Father. Neighbor. Holy Roller. True believer. Mustachioed. Lefty…

One of the most beloved residents of Springfield, Flanders, Ned (full name Nedward) has given us so much over the years. A faithful provider of positivity, forgiveness, uplifting exhortations, enduring catch phrases, and gentle reminders of hell’s eternal flames, steady Ned has been our delightfully cheesy moral compass since his debut in 1989.

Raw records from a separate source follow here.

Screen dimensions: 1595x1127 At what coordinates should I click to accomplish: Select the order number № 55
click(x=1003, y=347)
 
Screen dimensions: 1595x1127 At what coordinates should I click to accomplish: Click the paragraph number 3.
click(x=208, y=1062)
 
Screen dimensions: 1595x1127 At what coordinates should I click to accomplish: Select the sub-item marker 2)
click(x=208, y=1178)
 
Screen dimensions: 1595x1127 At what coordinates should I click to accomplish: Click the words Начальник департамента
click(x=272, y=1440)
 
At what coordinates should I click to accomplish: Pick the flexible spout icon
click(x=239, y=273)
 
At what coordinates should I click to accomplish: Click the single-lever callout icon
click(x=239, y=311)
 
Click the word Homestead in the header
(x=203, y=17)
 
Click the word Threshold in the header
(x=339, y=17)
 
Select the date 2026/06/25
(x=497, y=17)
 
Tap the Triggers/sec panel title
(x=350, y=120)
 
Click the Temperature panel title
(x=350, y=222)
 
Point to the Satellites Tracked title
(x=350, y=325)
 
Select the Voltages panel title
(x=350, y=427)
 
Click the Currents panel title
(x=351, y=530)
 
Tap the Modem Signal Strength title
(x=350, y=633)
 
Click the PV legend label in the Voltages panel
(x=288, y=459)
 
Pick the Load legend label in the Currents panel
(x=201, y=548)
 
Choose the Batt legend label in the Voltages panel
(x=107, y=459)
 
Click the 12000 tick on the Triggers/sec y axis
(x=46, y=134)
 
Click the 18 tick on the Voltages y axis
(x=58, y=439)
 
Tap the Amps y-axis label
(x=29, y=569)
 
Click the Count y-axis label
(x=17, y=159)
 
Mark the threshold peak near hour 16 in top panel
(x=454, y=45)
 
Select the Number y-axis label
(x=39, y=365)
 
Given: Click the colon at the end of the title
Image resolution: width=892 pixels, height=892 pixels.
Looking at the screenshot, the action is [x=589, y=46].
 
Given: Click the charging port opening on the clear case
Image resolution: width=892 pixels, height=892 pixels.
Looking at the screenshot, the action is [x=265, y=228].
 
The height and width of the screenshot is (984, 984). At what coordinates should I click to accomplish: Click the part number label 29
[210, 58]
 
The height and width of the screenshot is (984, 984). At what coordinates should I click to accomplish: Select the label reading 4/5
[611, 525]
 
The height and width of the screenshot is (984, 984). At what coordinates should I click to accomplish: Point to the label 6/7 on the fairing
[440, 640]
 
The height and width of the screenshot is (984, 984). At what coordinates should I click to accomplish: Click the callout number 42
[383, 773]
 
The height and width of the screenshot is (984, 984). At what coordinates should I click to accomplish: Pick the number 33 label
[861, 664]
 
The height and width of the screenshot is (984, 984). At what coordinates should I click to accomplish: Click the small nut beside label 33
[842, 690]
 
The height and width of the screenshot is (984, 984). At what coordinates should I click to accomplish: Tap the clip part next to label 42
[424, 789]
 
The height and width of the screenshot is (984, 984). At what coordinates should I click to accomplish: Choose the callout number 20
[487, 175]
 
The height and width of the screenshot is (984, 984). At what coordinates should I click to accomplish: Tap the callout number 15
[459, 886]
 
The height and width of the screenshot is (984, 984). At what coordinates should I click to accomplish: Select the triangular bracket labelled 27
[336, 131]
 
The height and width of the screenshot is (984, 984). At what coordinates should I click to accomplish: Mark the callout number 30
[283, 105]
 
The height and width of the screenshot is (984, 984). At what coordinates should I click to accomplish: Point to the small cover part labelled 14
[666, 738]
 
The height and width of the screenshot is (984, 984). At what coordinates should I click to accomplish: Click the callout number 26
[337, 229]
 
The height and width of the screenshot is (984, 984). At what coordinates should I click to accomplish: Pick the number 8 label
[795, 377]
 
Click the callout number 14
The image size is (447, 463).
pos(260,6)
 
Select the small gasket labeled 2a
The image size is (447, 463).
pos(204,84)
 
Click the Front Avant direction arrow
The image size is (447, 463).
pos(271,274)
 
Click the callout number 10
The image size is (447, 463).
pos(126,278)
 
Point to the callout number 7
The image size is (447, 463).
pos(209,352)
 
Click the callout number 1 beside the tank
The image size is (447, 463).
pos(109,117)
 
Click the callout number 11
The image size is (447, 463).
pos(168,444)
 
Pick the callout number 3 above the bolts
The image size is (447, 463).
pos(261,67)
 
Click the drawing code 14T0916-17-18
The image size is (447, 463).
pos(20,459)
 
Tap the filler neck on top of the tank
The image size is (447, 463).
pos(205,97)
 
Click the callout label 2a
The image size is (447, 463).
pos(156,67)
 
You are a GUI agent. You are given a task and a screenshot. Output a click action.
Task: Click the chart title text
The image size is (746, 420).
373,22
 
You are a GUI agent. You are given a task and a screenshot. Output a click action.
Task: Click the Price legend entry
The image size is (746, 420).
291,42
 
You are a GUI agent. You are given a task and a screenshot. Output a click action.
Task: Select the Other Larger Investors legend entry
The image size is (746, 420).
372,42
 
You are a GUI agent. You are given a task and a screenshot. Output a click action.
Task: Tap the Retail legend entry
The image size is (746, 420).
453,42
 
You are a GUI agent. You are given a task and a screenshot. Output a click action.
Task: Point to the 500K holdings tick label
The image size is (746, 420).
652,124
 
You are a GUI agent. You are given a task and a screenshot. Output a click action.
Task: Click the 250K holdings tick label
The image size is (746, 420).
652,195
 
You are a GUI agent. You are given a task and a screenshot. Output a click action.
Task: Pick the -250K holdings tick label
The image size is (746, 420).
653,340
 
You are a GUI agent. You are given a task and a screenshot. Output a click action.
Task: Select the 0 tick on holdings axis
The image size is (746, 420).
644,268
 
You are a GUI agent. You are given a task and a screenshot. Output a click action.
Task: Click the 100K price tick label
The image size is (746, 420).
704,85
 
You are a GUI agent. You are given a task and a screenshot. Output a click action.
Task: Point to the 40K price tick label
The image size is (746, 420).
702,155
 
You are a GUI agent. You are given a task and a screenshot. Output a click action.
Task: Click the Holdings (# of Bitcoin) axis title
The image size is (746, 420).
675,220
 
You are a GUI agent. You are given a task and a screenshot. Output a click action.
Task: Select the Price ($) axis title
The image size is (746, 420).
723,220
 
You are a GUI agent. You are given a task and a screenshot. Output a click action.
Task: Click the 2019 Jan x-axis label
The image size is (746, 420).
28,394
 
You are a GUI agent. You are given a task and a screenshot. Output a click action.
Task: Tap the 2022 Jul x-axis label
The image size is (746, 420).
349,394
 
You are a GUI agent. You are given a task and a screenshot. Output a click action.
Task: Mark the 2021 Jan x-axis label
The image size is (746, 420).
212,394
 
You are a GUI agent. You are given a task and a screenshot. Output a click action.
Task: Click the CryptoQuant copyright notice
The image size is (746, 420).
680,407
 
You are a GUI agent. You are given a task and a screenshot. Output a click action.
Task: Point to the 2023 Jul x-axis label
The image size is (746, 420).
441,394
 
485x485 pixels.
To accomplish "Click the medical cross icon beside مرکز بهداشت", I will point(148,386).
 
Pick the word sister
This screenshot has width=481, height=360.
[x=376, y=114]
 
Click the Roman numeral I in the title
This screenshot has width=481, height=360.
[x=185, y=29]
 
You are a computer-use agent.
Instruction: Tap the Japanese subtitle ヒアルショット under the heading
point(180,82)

Longtime fans of The Simpsons have been through quite a lot with Ned. He’s been subjected to more tribulation, twists and turns than perhaps any other character on the show (other than Hans Moleman).

'I was saying Booo-urns.'

‘I was saying Booo-urns.’

He’s lost a wife and nearly his faith on multiple occasions. He’s had to endure living next door to Homer for more than two decades. But despite all this trauma – or perhaps because of it – it seems Ned has also experienced the most profound transformation of any Simpsons character.

From “Funny” to Beloved

The Simpsons has undergone quite a transformation itself over the years. From its humble beginnings of getting cheap laughs from Bart’s sassy one-liners (Eat My Shorts!), and the crudely drawn family engaging in crude behavior (Homer choking Bart, shocking one another at Dr. Marvin Monroe’s clinic, etc.), The Simpsons eventually became the smartest, most insightful, most important TV show probably of all time.

How did they go from “funny” to an unmatched intergalactic phenomenon with legions of devoted fans?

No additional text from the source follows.